Telephone Headsets: A Buyer’s Guide
This guide has been created to help Best4Systems » customers choose the ideal headset solution for their respective needs. There are many headsets on the market from a number of suppliers. When you first start looking for a headset solution, you can be forgiven for feeling a little apprehensive when a wall of headsets appears on your screen. Hopefully, this guide will help you make sense of it all. It’s really a lot simpler then it looks.
Here we discuss considerations that should be made ahead of choosing a headset, and explain the differences and benefits offered by the various headset solutions.
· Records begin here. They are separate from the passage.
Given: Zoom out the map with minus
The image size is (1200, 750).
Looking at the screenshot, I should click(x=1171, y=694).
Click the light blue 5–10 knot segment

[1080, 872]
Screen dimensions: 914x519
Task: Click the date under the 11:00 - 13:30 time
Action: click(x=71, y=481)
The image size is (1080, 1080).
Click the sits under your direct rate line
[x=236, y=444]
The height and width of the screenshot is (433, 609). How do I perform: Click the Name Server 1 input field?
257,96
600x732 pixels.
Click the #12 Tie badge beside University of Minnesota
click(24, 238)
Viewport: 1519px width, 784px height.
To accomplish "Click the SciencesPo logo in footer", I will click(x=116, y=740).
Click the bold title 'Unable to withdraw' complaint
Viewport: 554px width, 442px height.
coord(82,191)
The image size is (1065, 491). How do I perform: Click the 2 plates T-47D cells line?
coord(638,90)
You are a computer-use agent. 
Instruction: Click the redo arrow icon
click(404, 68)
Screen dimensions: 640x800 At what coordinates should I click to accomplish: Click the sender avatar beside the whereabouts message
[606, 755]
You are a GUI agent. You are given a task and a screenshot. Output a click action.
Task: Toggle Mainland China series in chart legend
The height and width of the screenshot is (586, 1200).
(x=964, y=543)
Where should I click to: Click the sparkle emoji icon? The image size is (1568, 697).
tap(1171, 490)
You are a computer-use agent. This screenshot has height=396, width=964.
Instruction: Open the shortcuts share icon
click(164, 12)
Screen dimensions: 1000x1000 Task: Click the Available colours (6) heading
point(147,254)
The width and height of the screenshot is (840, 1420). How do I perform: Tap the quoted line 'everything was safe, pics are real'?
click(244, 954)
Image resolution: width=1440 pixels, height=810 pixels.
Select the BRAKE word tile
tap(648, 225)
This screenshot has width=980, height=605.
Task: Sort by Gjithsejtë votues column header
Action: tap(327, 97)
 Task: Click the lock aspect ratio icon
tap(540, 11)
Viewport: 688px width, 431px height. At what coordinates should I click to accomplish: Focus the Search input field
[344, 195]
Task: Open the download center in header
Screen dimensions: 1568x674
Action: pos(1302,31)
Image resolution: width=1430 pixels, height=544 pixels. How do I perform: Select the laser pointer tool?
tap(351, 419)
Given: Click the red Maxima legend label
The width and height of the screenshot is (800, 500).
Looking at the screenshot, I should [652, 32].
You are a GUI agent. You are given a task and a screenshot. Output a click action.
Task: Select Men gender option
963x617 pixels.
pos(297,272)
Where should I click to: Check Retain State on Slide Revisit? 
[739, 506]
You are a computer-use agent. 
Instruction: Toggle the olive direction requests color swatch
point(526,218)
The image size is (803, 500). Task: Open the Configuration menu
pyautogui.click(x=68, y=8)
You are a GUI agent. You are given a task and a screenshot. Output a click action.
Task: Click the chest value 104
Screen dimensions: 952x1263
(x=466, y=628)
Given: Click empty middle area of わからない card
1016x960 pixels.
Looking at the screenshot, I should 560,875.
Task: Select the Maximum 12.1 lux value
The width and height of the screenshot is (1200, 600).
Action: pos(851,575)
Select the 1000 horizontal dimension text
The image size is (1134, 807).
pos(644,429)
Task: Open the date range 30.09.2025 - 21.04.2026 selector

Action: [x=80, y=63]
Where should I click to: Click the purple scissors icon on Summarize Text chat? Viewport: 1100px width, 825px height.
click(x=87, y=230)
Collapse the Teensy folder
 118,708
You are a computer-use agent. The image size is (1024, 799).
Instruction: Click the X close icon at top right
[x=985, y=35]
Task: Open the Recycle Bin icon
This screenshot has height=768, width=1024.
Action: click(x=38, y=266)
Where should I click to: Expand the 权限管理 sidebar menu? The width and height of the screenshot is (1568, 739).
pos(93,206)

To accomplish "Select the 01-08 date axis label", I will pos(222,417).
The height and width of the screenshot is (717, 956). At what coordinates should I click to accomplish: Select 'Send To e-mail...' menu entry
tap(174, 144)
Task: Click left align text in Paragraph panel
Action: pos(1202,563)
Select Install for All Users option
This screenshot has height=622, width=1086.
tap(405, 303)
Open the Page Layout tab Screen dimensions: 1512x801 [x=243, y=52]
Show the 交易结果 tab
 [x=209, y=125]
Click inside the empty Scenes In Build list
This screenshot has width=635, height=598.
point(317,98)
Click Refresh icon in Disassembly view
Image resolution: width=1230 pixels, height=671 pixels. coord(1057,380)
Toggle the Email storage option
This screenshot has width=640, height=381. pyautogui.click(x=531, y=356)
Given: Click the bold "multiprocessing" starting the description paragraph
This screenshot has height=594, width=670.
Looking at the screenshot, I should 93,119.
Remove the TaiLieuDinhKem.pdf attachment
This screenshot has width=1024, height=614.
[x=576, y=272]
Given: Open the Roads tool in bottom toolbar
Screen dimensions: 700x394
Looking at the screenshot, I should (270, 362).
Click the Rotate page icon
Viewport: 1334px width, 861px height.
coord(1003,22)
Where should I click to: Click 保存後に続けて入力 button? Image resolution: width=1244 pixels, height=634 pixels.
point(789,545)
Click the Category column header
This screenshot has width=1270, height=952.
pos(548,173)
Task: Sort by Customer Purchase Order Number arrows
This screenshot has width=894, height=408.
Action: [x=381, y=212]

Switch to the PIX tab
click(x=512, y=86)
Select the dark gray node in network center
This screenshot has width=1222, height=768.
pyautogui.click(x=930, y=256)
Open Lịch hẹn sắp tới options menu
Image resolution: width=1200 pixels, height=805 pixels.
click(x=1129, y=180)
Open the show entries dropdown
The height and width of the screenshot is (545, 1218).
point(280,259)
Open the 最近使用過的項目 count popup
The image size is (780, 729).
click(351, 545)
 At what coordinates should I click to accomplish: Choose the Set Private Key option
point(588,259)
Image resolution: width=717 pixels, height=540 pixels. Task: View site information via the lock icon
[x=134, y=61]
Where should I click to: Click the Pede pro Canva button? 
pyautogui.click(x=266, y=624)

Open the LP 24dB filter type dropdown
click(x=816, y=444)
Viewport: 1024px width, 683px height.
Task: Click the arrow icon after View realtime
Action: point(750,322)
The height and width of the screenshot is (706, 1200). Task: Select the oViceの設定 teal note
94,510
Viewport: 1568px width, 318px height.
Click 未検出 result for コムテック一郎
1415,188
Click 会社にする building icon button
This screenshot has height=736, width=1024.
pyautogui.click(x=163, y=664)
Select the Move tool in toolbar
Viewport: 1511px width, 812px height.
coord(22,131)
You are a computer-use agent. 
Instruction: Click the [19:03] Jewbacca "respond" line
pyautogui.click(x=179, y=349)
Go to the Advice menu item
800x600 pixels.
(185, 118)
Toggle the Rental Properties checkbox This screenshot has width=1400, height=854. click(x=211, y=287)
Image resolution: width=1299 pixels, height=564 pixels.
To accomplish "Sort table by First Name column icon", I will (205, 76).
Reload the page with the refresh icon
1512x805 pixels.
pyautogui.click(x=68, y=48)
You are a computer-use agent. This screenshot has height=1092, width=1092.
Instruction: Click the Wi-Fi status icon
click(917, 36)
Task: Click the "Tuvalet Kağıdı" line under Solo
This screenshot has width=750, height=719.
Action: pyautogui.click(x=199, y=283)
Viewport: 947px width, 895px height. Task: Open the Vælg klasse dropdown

We have also produced a glossary, to help anyone confused by industry jargon or the definition of certain features.
- Considerations in choosing a headset
- Wired headsets?
- Cordless headsets?
- Number of ear pieces?
- Different wearing styles?
- Connection leads?
- Glossary of telephone headsets features and related terms
There are a number of things to consider before you purchase a headset. Very simply, you must understand the environment in which it’s going to be used, and any requirements the end user is going to need. Probably the best example of this is to compare an agent in a call centre, and someone working from home or in a quiet office. Clearly, these users will not need the same environment considerations when choosing a headset.
So here are the main points to consider:
- What is the working environment?
- Will they only be on the phone or do they need to interact with colleagues around them?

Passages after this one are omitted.